- Old Union School
- U.S. National Register of Historic Places
- Location: 310 Sycamore St., Coshocton, Ohio
- Coordinates: 40°16′39″N 81°52′1″W﻿ / ﻿40.27750°N 81.86694°W
- Area: 1 acre (0.40 ha)
- Built: 1855
- Architect: A.N. Milner
- Architectural style: Greek Revival
- NRHP reference No.: 84000127
- Added to NRHP: October 18, 1984

= Old Union School (Coshocton, Ohio) =

The Old Union School at 310 Sycamore St. in Coshocton in Coshocton County, Ohio was built in 1855. It was a work of A.N. Milner and is designed in the Greek Revival style of architecture. It was listed on the National Register of Historic Places in 1984.

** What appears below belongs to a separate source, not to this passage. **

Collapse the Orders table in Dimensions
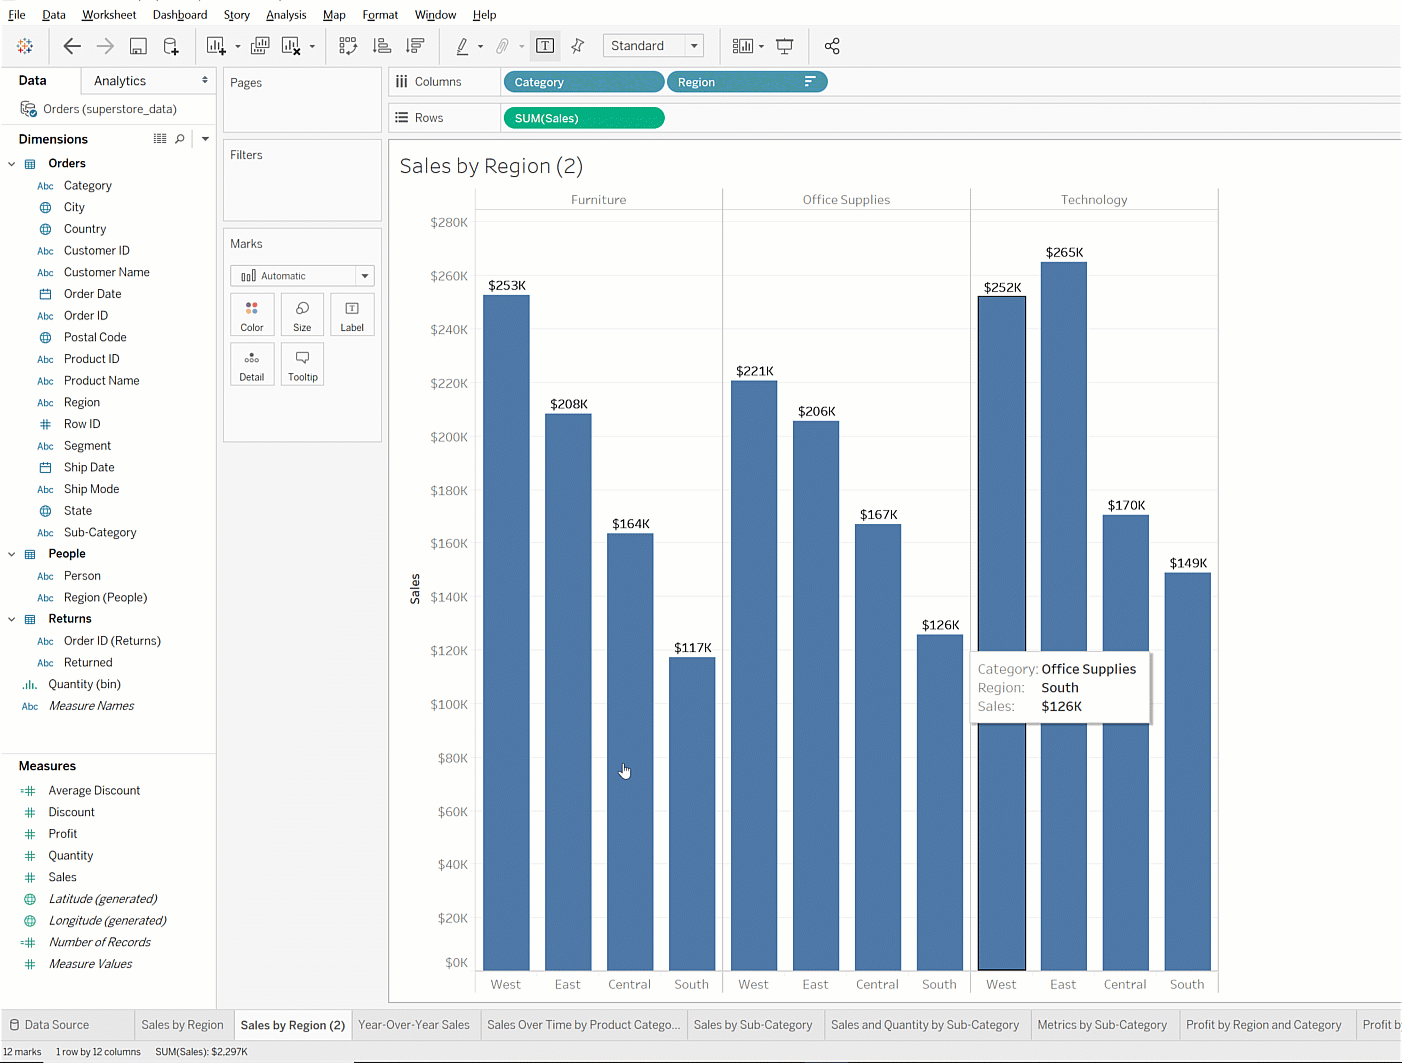 (12, 164)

It is one of few antebellum schoolhouses surviving in the county and served all grades. It was a brick building with plain stone lintels and a gable roof. Bricks were made from clay on the site. Greek Revival details include its entrance, its cornice returns, brick pilasters across the facade, and flat stone lintels. Carpentry was by George Hay, and stone work was by Henry Davis.

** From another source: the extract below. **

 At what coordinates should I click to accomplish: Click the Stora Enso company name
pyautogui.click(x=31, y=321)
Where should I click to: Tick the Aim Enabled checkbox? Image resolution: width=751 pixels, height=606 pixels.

It became offices for the Coshocton City School Board in 1979.

According to a website documenting old Ohio schools in Coshocton County it is gone, demolished.

The NRHP nomination document, with photos conclusively showing that the old school is different than the building now on the site (:File:Old Union School in Coshocton.jpg), is available in 2022 from NARA.